Working with Cities, Not Against Them
Where today’s ridehailing services work independently of transit operators, public transit utilization has decreased, as it has across the board in the U.S. (down 2.9 percent in 2017). A first-of-its-kind University of California Davis study of ridehailing usage found that 49–61 percent of passengers used the service in place of public transit. A subsequent study of 1,000 ridehailing users in Boston found that 42 percent of the users used the services in place of public transit.
Professional ridehailing services that work with cities will coordinate with public transit to smoothly deliver the first-mile/last-mile services that make longer-haul transit options like buses, trains, and ferries more convenient than driving. This is another area where cities will be able to make overall mobility more convenient by working with accountable service providers to manage the distribution of vehicles and schedules.
Issues are the Same for Autonomous and Driven
While many predict that the wide-scale adoption of electric autonomous transit will make the problems created by peer-to-peer ridehailing services disappear, it’s not likely because some of the challenges are the same. If multiple robotaxi or autonomous shuttle businesses enter the same markets and target the same high-demand areas and routes, congestion will remain.

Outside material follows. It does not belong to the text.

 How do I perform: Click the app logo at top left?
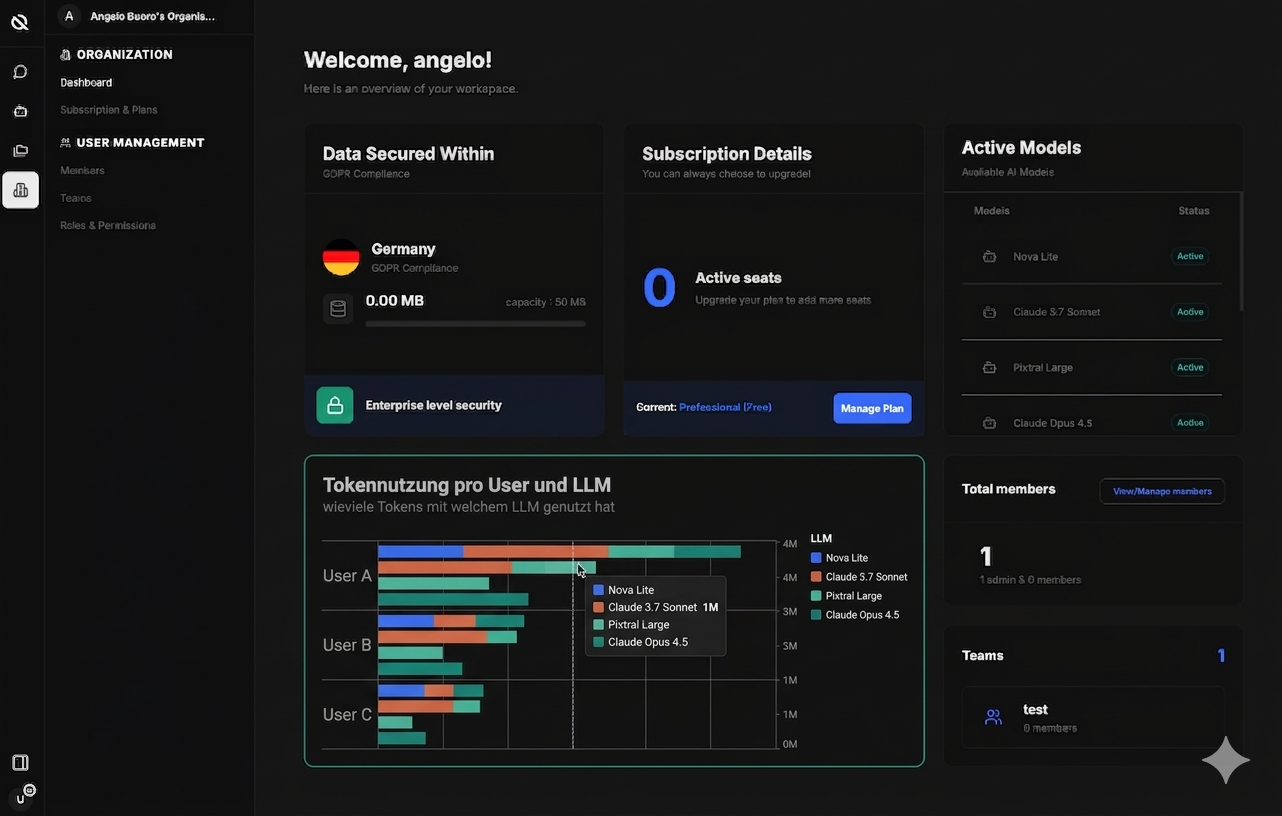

What is likely to happen is that cities will transition to professional ridehailing services to similarly managed autonomous alternatives, with some measure of control over how many robotaxi or shuttle services will be allowed and where they will provide services. A transition period of hybrid autonomous and driven fleets will also need to be accommodated and work together.
Full Seats, Empty Streets
Various predictions have been made about the impact of new mobility services on cities. Some say there will be chaos in the streets, while others present visions of far fewer vehicles on the city thoroughfares, cleaner air and more open space on land that was previously dedicated to an auto-centric infrastructure. While many stakeholders in the mobility industry promote the latter scenario, how fast and how smoothly that future arrives will depend on how well services are managed and distributed. Achieving the vision of full vehicles and sparsely used streets, and the improved quality of life promised by this vision, will require city-wide mobility management.